— start Data supplied —

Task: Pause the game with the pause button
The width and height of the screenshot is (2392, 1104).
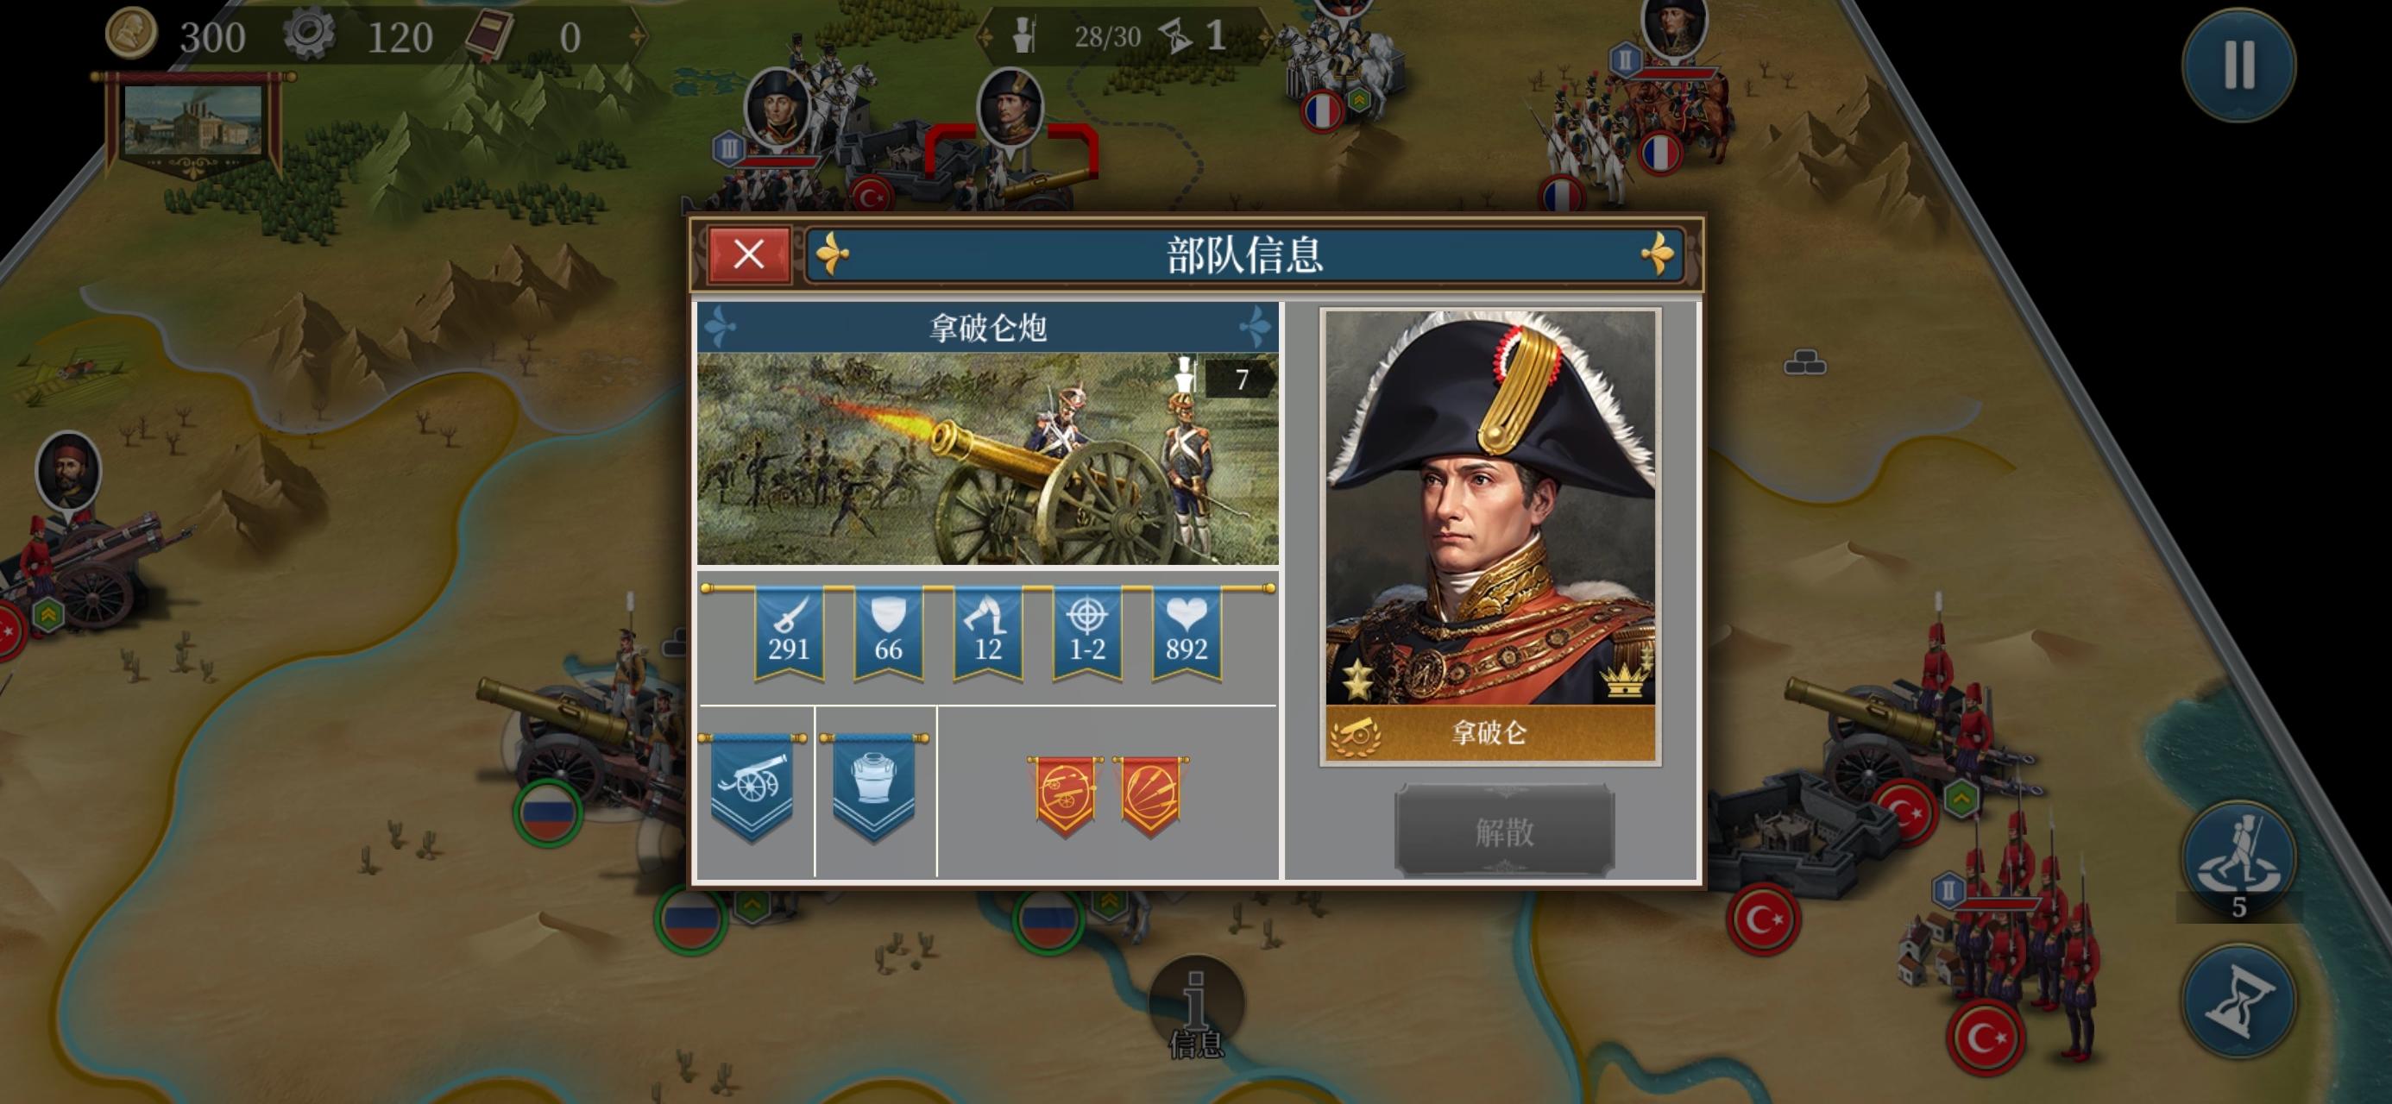Action: coord(2239,65)
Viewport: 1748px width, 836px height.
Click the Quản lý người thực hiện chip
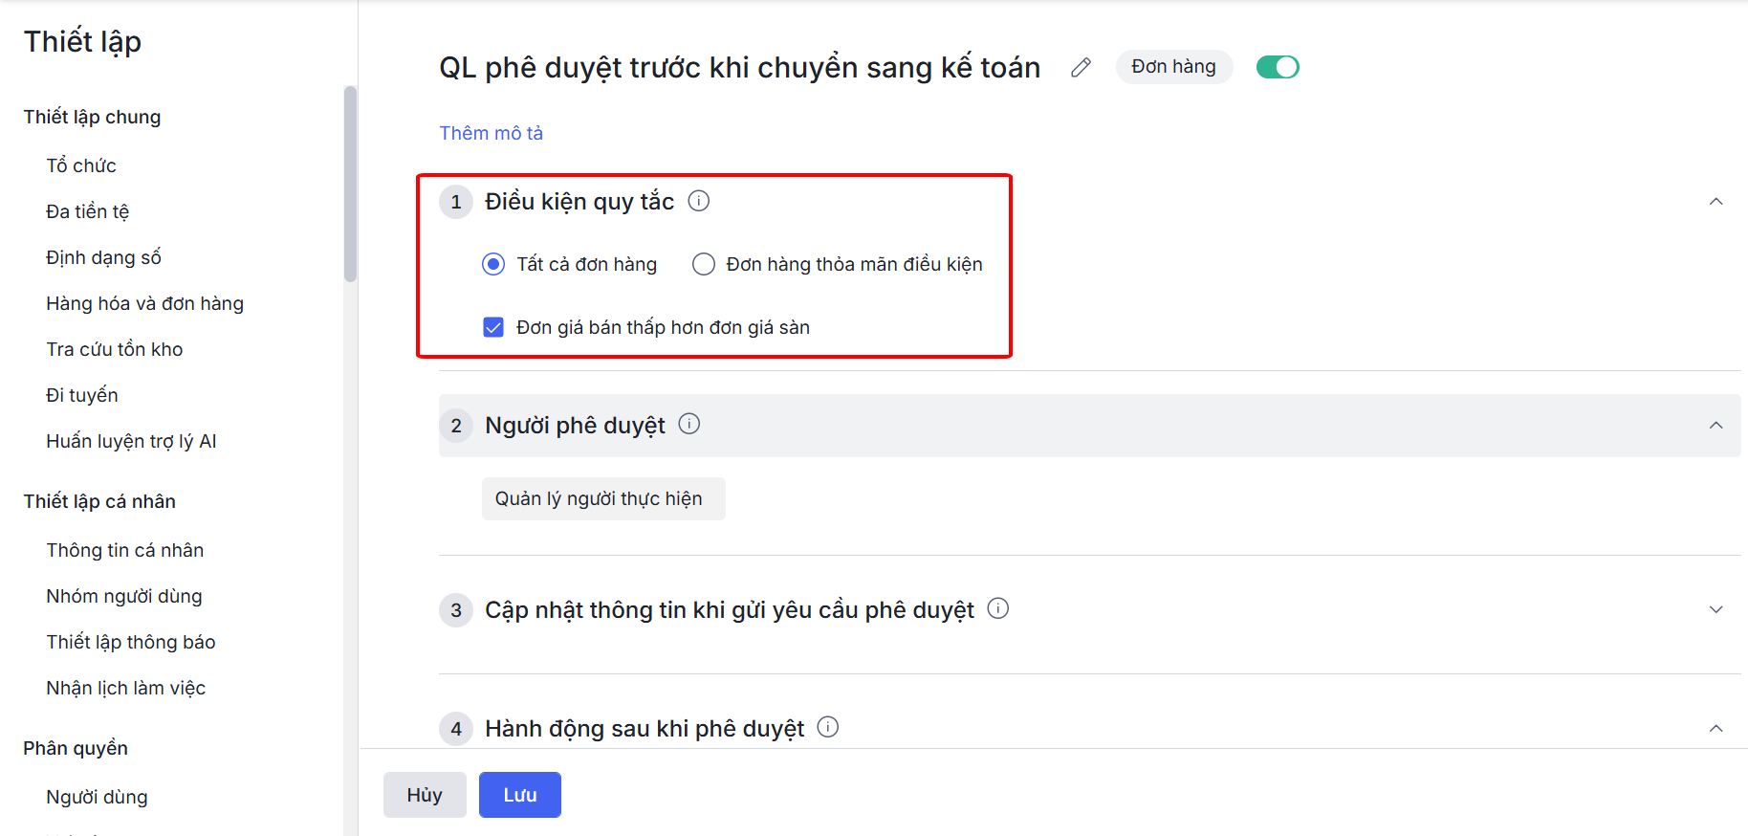pos(603,498)
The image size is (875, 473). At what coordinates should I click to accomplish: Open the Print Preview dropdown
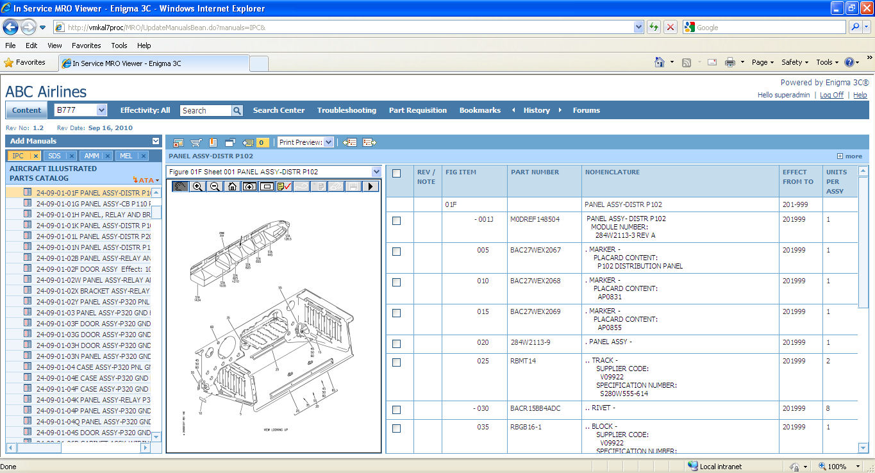[x=329, y=142]
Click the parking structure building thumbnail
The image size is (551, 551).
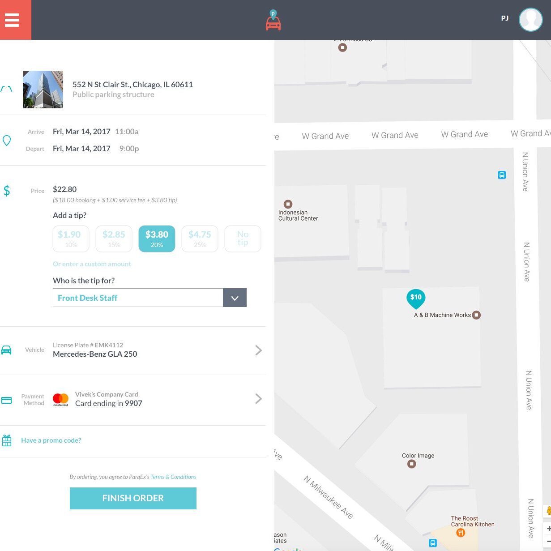[x=43, y=90]
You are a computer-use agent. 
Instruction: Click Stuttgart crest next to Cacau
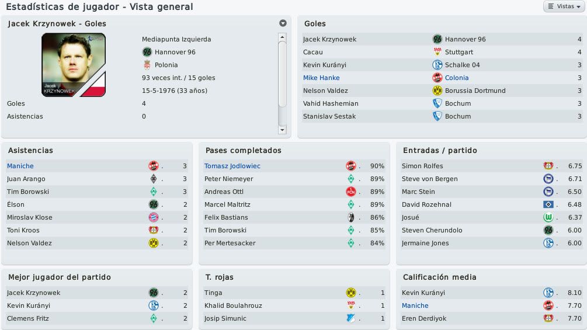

— end Data supplied —

**Exercise**. Filter the listing above down to the lines that hold the string "image", and copy each of those lines in full.

**Task output**.
The image size is (875, 473). At what coordinates should I click to accomplish: Open the Print Preview dropdown
The image size is (551, 551).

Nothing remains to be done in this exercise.